▶ _Reading passage_:
*** Block opens ***
William Barr, the US attorney-general and a loyal appointee of Mr Trump, last week said he had seen no evidence of any voter fraud that would have affected the outcome of the election, sparking attacks from the president’s allies.
The case at issue on Tuesday had been brought by a group of Pennsylvania Republicans who had sought to block the state’s election results because of the use of “no excuse” mail voting, which allowed voters to apply for a mail ballot without giving a reason.
Pennsylvania had introduced the measure in 2019, more than a year before the November 2020 election. The lawsuit, which was brought almost three weeks after the election, claimed such voting measures were unconstitutional.
A state judge had agreed to temporarily block certification until a hearing could be held, but the case was later thrown out by the Pennsylvania state supreme court, which said it had not been brought in a timely manner. That prompted the appeal to the US high court, which came after Pennsylvania certified its results.
Mr Trump has said repeatedly that he expected the election to wind up before the Supreme Court. The Republican Texas state attorney-general, Ken Paxton, also on Tuesday filed a lawsuit at the US Supreme Court to seek to block the election results in Georgia, Michigan, Pennsylvania and Wisconsin, states that Mr Biden won.
The court is yet to rule on the attempt, which Josh Shapiro, the Democratic attorney-general of Pennsylvania, called “uniquely unserious”.
The next step in the US electoral process is the meeting of the Electoral College, which takes place separately in each state on December 14. After that, Congress will count the votes cast by the Electoral College on January 6.
Some Republican representatives have suggested they may seek to disrupt the count. Mitt Romney, the Republican senator from Utah who has criticised Mr Trump’s actions, on Tuesday called such suggestions “madness”.
*** Block closes ***
▶ _Dataset extract_:
*** Block opens ***
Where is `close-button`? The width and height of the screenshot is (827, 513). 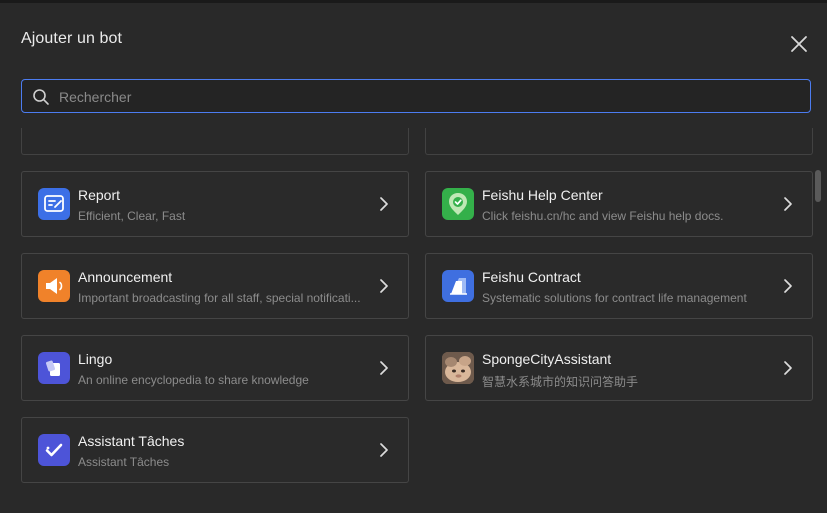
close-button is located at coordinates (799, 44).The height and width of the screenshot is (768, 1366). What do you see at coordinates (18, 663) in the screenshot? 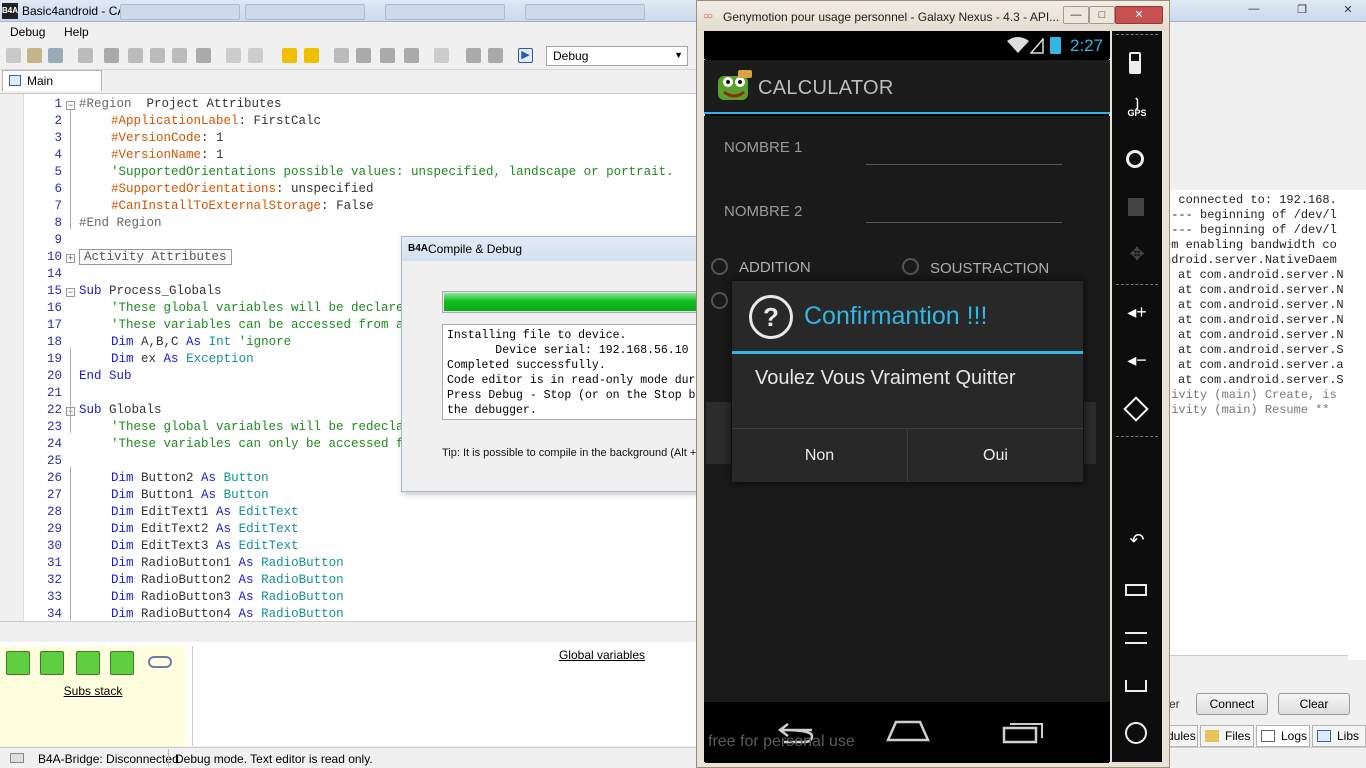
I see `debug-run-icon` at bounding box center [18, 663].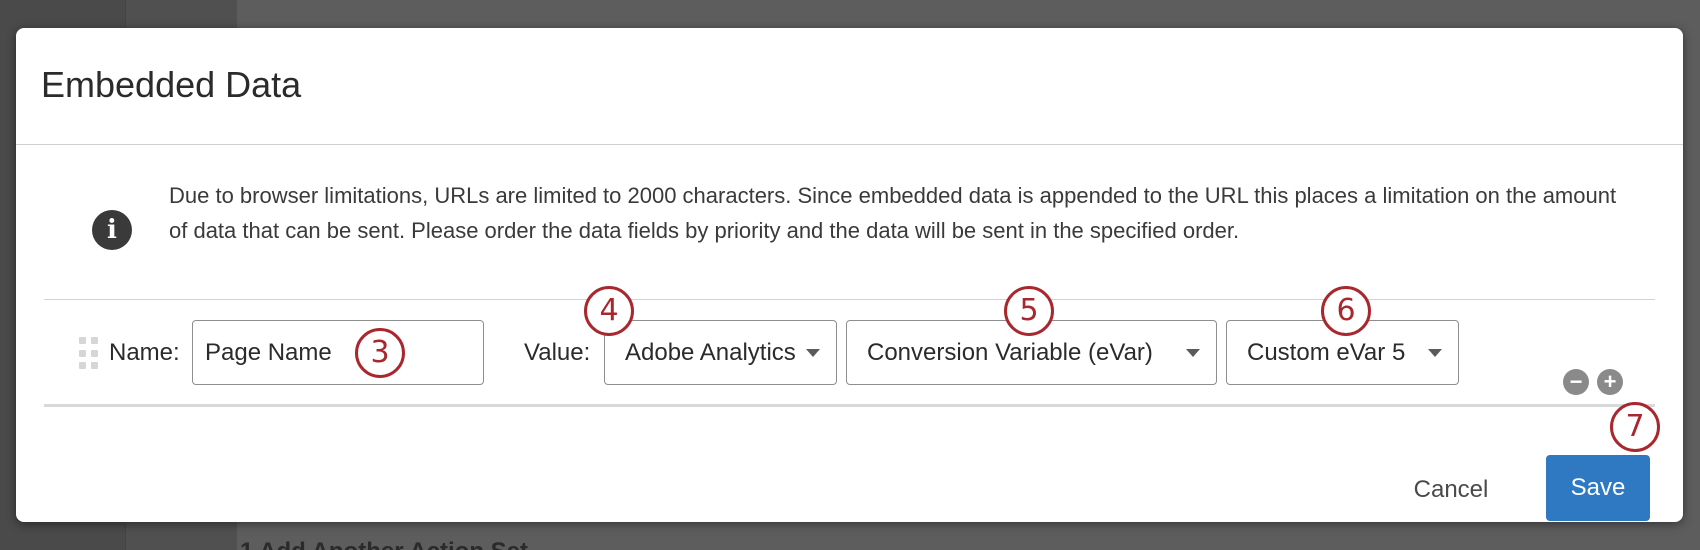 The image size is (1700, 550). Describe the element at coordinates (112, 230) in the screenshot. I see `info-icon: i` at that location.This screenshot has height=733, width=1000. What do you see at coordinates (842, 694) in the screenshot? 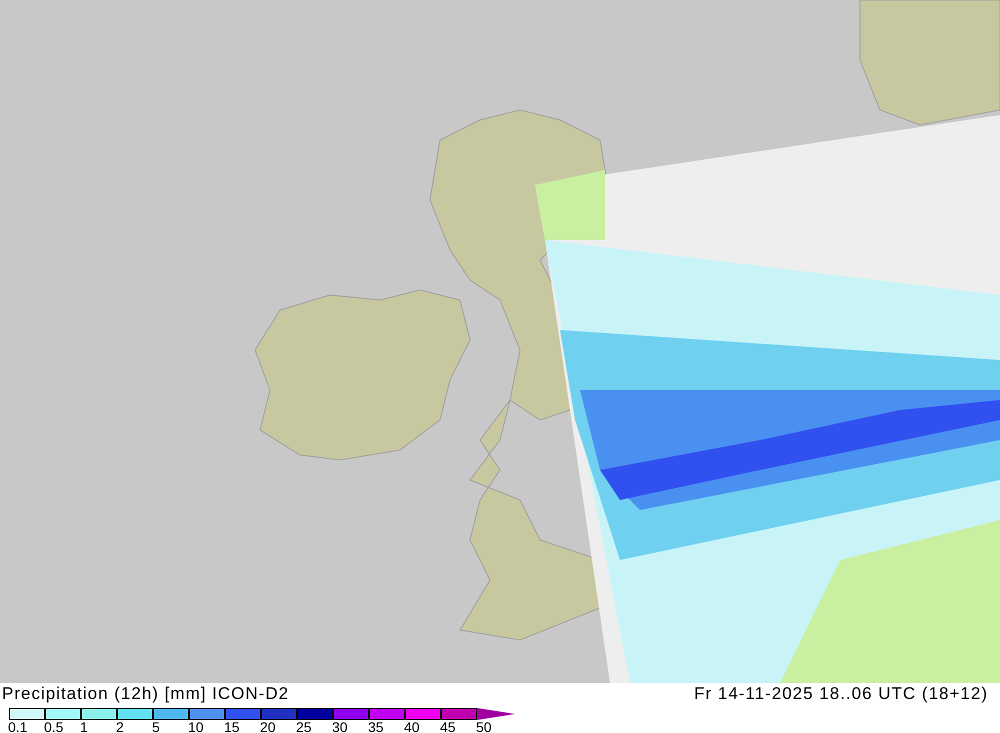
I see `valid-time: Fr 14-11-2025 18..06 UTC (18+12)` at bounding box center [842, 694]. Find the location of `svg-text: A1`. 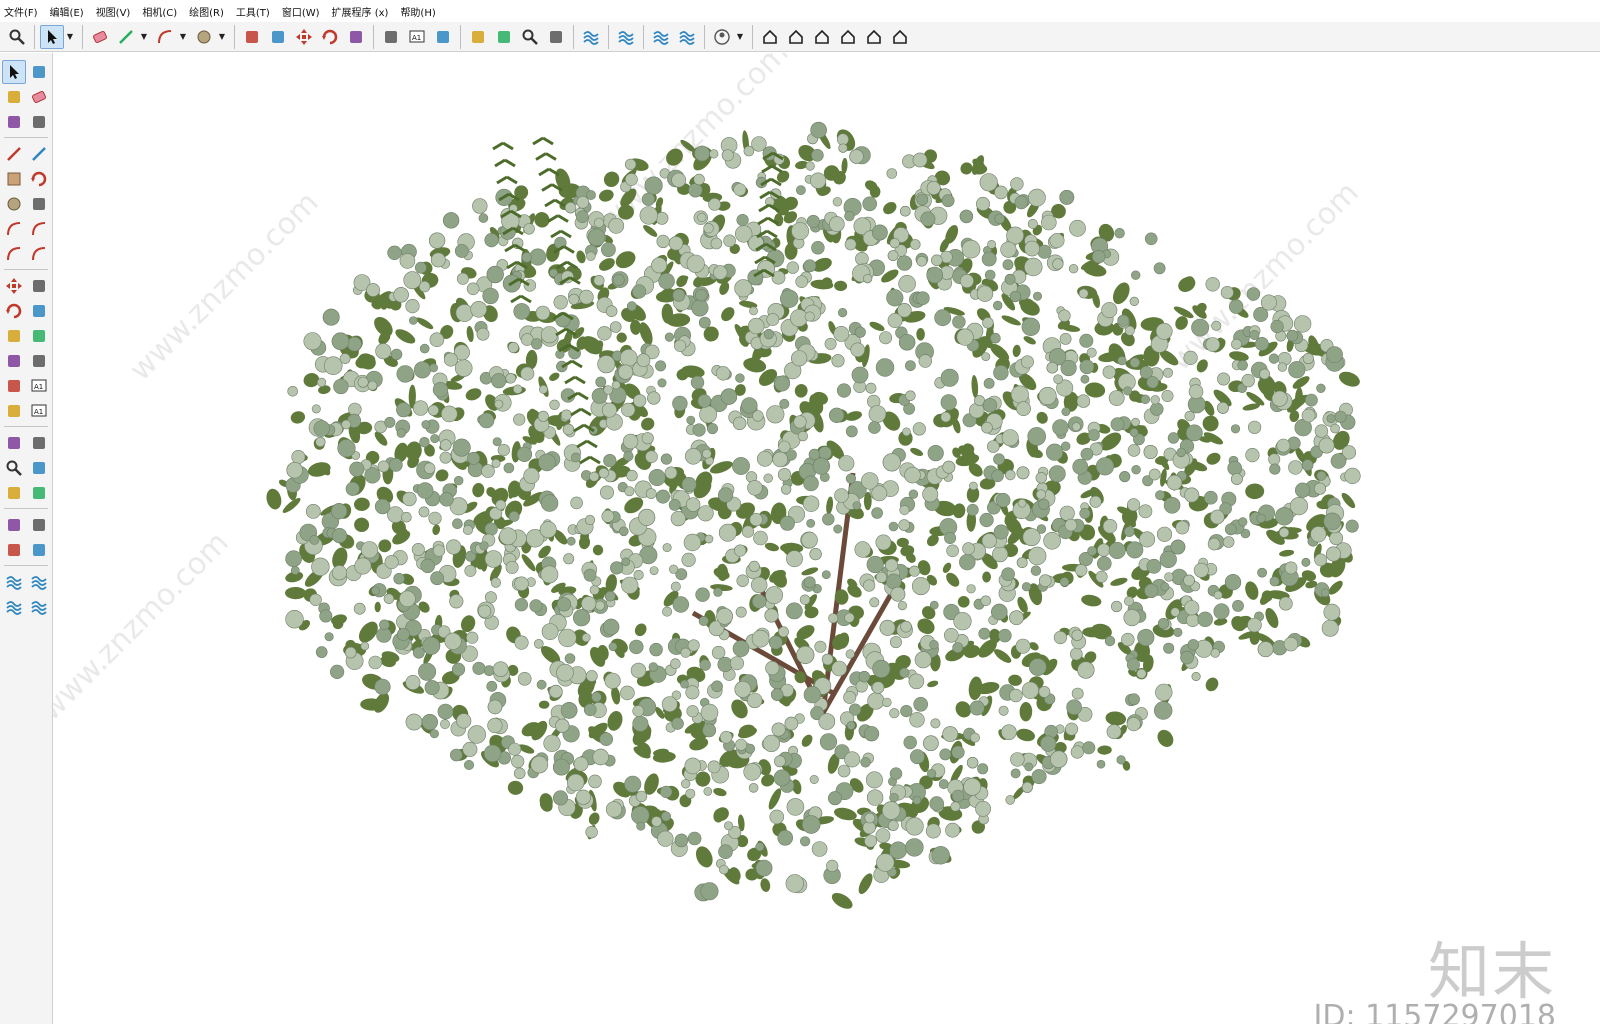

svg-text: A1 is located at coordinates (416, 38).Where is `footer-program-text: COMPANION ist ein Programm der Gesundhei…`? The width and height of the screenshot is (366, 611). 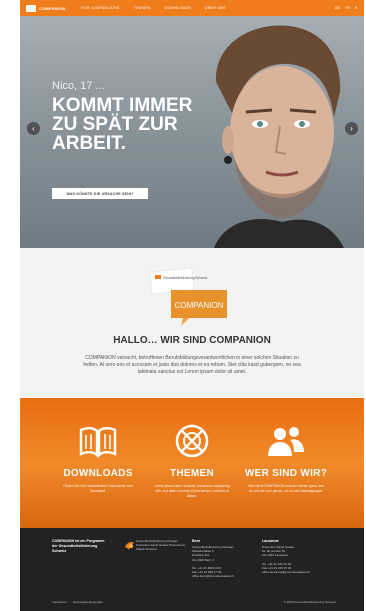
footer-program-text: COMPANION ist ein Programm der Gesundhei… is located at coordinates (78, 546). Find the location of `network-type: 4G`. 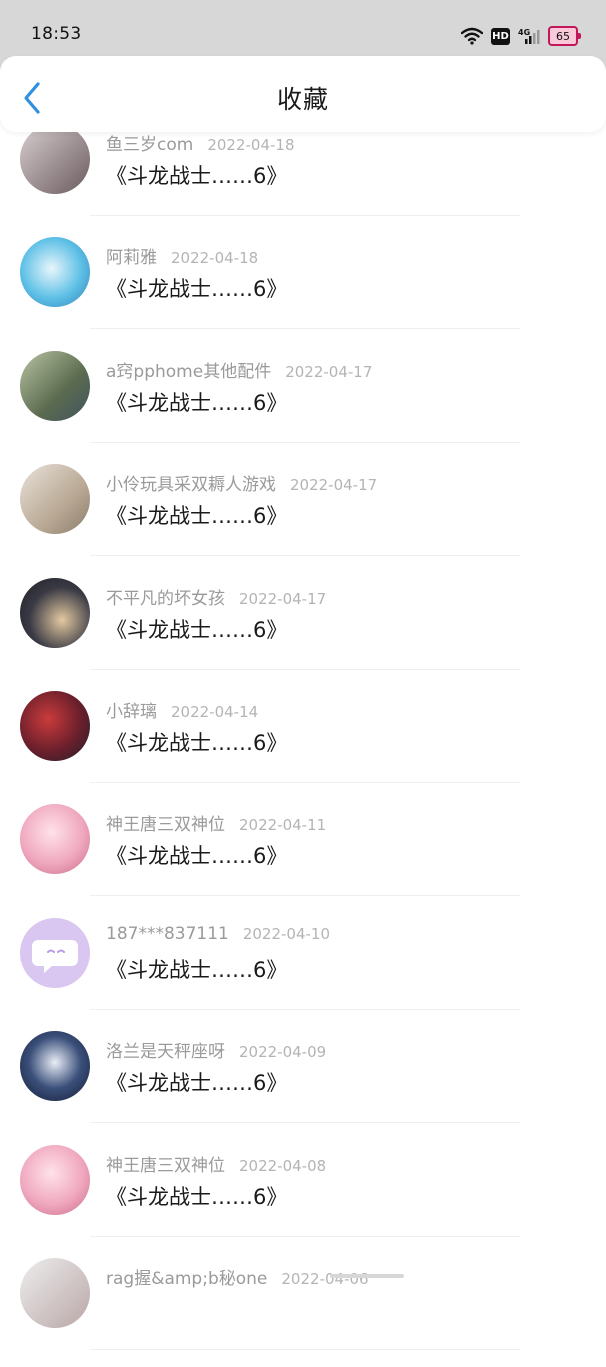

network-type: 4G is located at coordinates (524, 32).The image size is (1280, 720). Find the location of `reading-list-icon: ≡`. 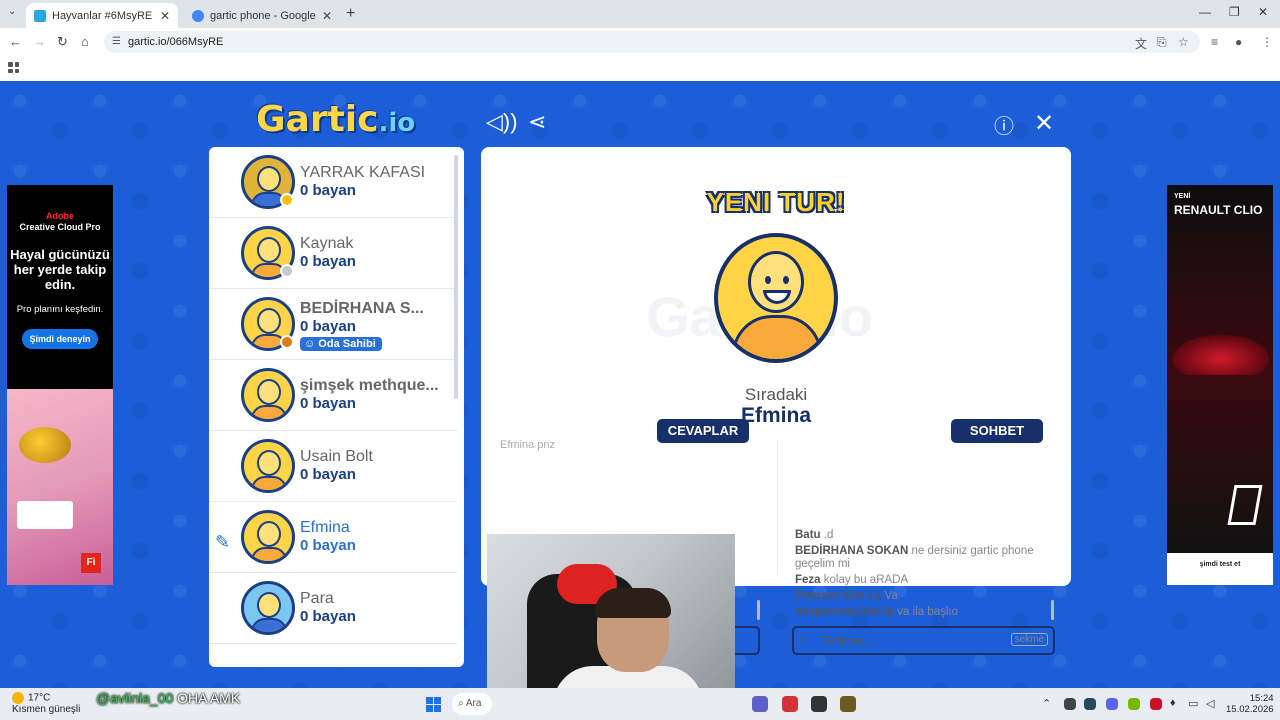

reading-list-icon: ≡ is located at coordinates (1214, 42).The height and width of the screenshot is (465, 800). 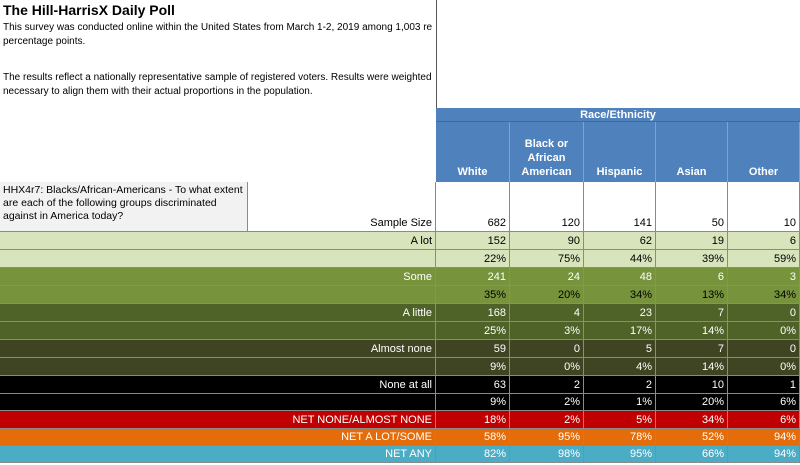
*** Block closes ***
▶ _Exercise requirements_:
#1 From the election article, list every state named as one where Ken Paxton's lawsuit sought to block the election results.
#2 Rewrite the part of the election article between "Mr Trump has" and "on January 6.", inclusive, replacing "Electoral College" with "electoral college".

▶ _Outputs in order_:
#1 Georgia, Michigan, Pennsylvania, Wisconsin

#2
Mr Trump has said repeatedly that he expected the election to wind up before the Supreme Court. The Republican Texas state attorney-general, Ken Paxton, also on Tuesday filed a lawsuit at the US Supreme Court to seek to block the election results in Georgia, Michigan, Pennsylvania and Wisconsin, states that Mr Biden won.
The court is yet to rule on the attempt, which Josh Shapiro, the Democratic attorney-general of Pennsylvania, called “uniquely unserious”.
The next step in the US electoral process is the meeting of the electoral college, which takes place separately in each state on December 14. After that, Congress will count the votes cast by the electoral college on January 6.